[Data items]

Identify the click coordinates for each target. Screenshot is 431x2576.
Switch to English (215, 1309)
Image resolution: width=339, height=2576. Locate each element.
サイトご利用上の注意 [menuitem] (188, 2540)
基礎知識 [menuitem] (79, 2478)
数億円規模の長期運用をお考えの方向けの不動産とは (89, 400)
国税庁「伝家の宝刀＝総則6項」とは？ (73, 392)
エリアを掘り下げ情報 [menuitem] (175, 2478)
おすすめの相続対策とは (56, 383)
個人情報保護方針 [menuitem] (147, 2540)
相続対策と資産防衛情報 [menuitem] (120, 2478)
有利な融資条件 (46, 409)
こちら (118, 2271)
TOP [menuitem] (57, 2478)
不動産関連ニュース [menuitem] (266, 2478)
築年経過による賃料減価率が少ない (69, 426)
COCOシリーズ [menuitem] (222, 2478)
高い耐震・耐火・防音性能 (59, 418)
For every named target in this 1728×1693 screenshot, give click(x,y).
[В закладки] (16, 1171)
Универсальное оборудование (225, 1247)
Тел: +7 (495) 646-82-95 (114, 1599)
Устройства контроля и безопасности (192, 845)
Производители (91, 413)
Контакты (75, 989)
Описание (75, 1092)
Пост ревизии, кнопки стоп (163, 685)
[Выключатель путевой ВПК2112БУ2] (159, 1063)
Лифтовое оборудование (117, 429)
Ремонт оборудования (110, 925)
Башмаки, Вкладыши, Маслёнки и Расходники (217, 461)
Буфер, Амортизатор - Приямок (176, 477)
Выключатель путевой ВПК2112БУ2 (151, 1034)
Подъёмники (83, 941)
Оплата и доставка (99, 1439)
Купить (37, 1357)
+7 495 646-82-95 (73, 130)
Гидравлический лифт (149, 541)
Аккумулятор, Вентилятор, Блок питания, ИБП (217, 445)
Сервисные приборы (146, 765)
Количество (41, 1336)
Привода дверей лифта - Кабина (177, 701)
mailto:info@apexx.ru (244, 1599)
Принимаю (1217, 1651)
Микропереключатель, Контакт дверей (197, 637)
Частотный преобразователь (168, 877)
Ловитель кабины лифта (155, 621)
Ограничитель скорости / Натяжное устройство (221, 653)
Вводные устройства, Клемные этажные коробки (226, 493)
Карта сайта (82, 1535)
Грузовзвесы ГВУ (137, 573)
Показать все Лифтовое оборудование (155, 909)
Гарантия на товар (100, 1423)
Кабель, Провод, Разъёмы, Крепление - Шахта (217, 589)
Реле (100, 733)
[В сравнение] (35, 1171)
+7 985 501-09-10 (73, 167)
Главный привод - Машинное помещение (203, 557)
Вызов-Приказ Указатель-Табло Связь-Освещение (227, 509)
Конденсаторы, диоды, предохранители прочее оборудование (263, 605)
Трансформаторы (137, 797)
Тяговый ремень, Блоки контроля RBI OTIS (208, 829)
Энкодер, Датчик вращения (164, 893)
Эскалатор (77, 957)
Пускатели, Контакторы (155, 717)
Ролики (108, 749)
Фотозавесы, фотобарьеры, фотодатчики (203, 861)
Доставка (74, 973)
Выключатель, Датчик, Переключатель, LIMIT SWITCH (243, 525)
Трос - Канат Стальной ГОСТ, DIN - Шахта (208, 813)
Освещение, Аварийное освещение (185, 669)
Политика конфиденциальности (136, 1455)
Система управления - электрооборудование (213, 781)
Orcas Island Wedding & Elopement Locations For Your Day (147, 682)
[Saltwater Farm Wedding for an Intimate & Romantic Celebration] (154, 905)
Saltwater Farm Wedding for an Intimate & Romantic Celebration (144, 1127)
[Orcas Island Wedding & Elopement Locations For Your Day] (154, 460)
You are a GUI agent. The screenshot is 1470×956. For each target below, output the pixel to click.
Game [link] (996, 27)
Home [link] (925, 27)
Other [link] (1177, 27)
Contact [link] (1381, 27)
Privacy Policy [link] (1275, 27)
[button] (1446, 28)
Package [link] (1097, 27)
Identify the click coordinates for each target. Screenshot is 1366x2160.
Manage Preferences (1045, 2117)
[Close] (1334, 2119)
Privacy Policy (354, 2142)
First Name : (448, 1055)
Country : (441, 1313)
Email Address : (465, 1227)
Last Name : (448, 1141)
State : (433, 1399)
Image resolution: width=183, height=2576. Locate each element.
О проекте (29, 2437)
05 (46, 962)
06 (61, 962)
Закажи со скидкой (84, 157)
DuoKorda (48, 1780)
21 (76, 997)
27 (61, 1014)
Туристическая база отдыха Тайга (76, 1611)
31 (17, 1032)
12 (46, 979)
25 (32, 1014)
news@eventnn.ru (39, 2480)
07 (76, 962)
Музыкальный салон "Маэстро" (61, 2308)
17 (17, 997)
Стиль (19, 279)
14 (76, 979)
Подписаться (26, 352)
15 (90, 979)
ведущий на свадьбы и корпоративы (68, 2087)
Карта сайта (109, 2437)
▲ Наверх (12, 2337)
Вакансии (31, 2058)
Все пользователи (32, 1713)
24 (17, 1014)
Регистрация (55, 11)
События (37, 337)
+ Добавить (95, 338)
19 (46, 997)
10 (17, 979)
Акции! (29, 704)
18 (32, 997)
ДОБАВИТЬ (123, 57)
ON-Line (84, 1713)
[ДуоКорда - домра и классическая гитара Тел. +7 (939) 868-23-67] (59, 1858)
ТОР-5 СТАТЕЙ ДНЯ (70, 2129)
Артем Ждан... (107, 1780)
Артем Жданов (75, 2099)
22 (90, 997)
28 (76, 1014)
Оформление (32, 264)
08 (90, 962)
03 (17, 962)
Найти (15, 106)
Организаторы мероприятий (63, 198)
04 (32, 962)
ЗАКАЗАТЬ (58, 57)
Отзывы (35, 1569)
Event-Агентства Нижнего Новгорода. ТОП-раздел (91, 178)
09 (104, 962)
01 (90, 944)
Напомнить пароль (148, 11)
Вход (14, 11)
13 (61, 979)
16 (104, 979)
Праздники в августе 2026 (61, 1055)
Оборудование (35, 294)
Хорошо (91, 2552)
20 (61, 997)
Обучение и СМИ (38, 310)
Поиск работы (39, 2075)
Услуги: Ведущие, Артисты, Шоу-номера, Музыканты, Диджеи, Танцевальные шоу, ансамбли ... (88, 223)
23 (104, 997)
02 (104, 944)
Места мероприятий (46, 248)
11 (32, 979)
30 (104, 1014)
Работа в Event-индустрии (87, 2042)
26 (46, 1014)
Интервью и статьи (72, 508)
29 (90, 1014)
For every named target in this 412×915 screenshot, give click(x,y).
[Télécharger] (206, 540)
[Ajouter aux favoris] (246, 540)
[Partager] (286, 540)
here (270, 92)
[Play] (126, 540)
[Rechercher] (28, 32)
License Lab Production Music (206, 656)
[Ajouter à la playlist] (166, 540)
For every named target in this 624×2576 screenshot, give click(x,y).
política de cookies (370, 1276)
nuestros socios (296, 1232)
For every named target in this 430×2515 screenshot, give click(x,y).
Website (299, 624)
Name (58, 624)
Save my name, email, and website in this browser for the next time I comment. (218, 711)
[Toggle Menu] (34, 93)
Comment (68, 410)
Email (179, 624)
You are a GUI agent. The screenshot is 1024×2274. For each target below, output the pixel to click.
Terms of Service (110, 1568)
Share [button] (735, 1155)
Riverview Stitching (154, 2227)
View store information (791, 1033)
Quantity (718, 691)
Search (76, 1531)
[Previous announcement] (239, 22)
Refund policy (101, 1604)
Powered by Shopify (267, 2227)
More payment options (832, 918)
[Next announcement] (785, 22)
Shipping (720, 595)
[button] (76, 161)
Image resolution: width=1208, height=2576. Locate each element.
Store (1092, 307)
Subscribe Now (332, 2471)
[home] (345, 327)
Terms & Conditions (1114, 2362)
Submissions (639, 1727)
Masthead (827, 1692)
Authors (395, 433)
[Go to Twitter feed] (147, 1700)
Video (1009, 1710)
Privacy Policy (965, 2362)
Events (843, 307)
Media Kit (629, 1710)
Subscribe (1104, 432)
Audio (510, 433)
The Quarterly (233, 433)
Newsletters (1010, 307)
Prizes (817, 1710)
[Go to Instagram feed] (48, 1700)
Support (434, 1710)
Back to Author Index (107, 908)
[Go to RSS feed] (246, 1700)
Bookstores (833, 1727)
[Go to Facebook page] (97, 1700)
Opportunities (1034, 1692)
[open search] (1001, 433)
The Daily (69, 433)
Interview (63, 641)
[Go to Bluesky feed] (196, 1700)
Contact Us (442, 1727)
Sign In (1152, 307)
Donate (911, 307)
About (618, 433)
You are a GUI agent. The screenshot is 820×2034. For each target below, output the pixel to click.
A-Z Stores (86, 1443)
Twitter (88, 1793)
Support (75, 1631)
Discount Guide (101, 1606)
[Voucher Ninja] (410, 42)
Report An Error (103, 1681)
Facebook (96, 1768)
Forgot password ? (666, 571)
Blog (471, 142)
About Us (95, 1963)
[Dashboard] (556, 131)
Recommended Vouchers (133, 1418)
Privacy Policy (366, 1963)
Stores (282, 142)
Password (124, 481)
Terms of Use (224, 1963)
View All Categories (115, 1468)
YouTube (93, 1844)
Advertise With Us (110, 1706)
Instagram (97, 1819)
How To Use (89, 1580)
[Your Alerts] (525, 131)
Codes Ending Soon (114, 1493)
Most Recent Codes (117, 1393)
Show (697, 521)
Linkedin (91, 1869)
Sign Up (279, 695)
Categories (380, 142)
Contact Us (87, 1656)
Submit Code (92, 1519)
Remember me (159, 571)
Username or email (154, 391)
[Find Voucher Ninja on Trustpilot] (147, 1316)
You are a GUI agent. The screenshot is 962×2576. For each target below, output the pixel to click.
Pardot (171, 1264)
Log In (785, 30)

» Activity
Look above for the line containing "События (37, 337)". Output from there through the line containing "03 (17, 962)", exactly and inclusively.

» Result
События (37, 337)
+ Добавить (95, 338)
19 (46, 997)
10 (17, 979)
Акции! (29, 704)
18 (32, 997)
ДОБАВИТЬ (123, 57)
ON-Line (84, 1713)
[ДуоКорда - домра и классическая гитара Тел. +7 (939) 868-23-67] (59, 1858)
ТОР-5 СТАТЕЙ ДНЯ (70, 2129)
Артем Ждан... (107, 1780)
Артем Жданов (75, 2099)
22 (90, 997)
28 (76, 1014)
Оформление (32, 264)
08 (90, 962)
03 (17, 962)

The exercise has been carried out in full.